The SBTCI is designed to measure the competitiveness of each state's tax system so lawmakers, the media and the public alike can gauge how their state compares to other states. They can also use the SBTCI to pinpoint specific changes that will increase the competitive standing of their state.

Good state tax systems levy low, flat rates on the broadest bases possible, and they treat all taxpayers the same. Variation in the tax treatment of different industries favors one economic activity or decision over another. The more riddled a tax system is with these politically motivated preferences the less likely it is that business decisions will be made in response to market forces. The SBTCI rewards those states that apply these principles in five important areas of taxation: individual income taxes, major business taxes, sales taxes, unemployment insurance taxes, and taxes on wealth or assets such as property.
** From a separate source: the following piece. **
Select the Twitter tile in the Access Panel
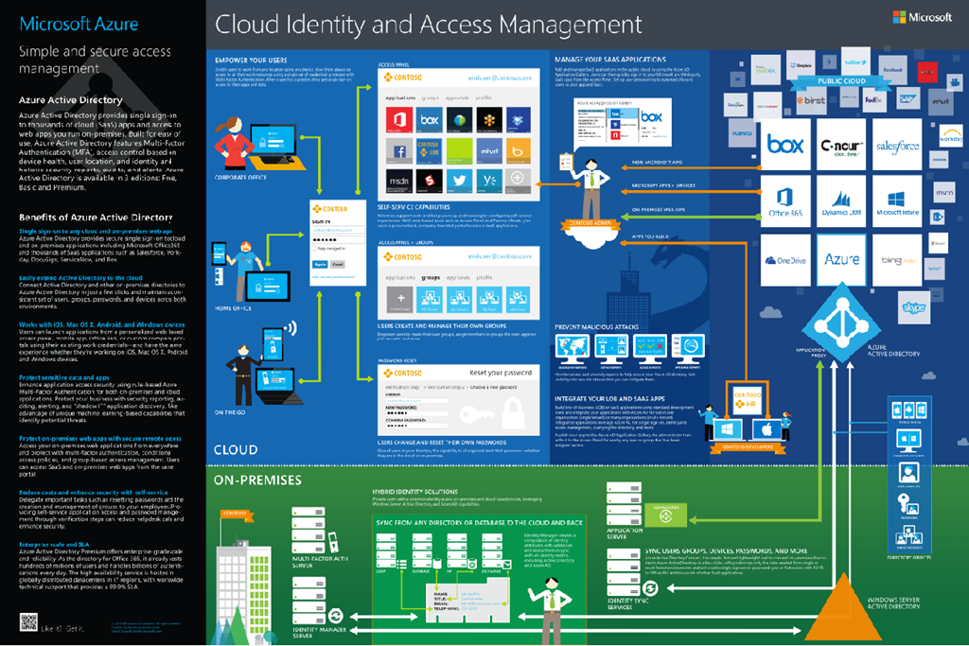pyautogui.click(x=460, y=180)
The SBTCI places 113 variables into five component indexes that each measure a different sector of a state's business tax climate. The five component indexes are the Corporate Tax Index, Individual Income Tax Index, Sales Tax Index, Unemployment Tax Index, and Property Tax Index. The total score for each state is calculated based on the scores on each of the five component indexes. Using the economic literature as our guide, we designed these five component indexes to score each state's business tax climate on a scale of zero (worst) to 10 (best). Each component index is devoted to a major area of state taxation and each has two equally weighted sub-indexes, some of which include several categories and variables under them. Overall, there are 10 sub-indexes and 113 variables.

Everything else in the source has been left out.